__Excerpt provided__:

My cancer survivorship journey has proven to be a difficult one. I recently completed radiation and I am now cancer-free, but the big question is: for how long? I have struggled with scanxiety and chemo brain for the past year. Plus, I decided to take a break from “reality” in order to plan my new way forward.
I sought out virtual counseling as a means of combating my fears. I must say, I thought that I was the only one experiencing these emotions, but I learned over the years that “you are never alone.” Listening and reading other inspirational stories has taught me a lot about self-care and love, something I hadn’t ever really paid much attention to before.
So, my new mission was to seek out ways to take care of myself while still trying to help out others. I have always loved volunteering and I hope that my journey would in turn inspire others to continue the fight to move forward. I went through a whirlpool of emotions, such as sadness, depression, loneliness, and being totally vulnerable; but I knew that giving up was not the answer.
I have learned and experienced new ways to take better care of myself, like having a great spa day, visiting my long-time friends, and just being a good person overall. I decided to take up a new hobby and learned to play a musical instrument. I’m really pausing to enjoy the moment. Simple things such as a beautiful sky or moonlight can put your mind at ease.

__Activity A__: In the cancer survivorship account, what did the writer seek out to combat their fears?
__Activity B__: Return the passage of the cancer survivorship account that begins with the words "My cancer survivorship" and ends with "new way forward.", copied exactly.
__Activity C__: Write the next part of the cancer survivorship account, picking up after its final sentence.

__Recorded information__:
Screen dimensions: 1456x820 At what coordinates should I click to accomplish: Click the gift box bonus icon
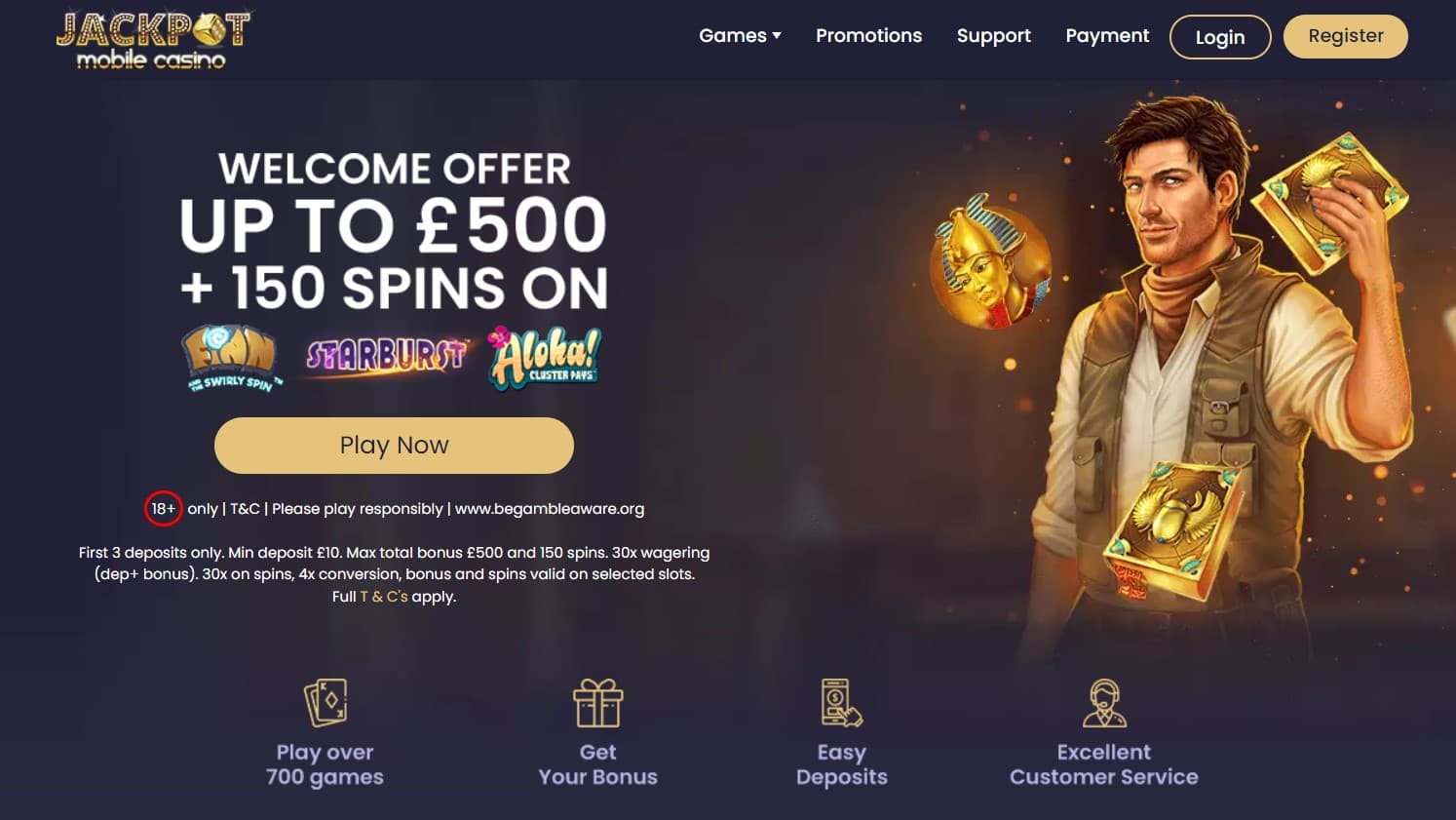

__Exercise answer A__: Virtual counseling.

__Exercise answer B__:
My cancer survivorship journey has proven to be a difficult one. I recently completed radiation and I am now cancer-free, but the big question is: for how long? I have struggled with scanxiety and chemo brain for the past year. Plus, I decided to take a break from “reality” in order to plan my new way forward.

__Exercise answer C__:
I realized that before, over the years, I was never living in the present. I wasn’t able to take a deep breath and appreciate all that was around me. I always planned ahead for the future while constantly remembering the past, but never stayed in the present time. Having to slow down because of my cancer diagnosis has really awakened and developed my inner strength to realize my true potential.
I never thought that I would have completed my cancer treatment and come out of it alive. From planning my funeral in my mind to living a new life was such a shock and shift for me that I needed a lot of time to really think things through. Every day is now a new journey as I wake up to life, not depression or sadness. Not all days are the same, but I have come to terms with my new reality. Survivorship is indeed the strongest part of my cancer journey.
Learning about self-care and love has taught me new ways to cope with life. After Valentine’s Day, I was happy to make other friends and family smile on that special day. I realized that although I was secretly sad, seeing others smile because of me will always be my most rewarding and treasured memories throughout my life…no matters what happens in the future!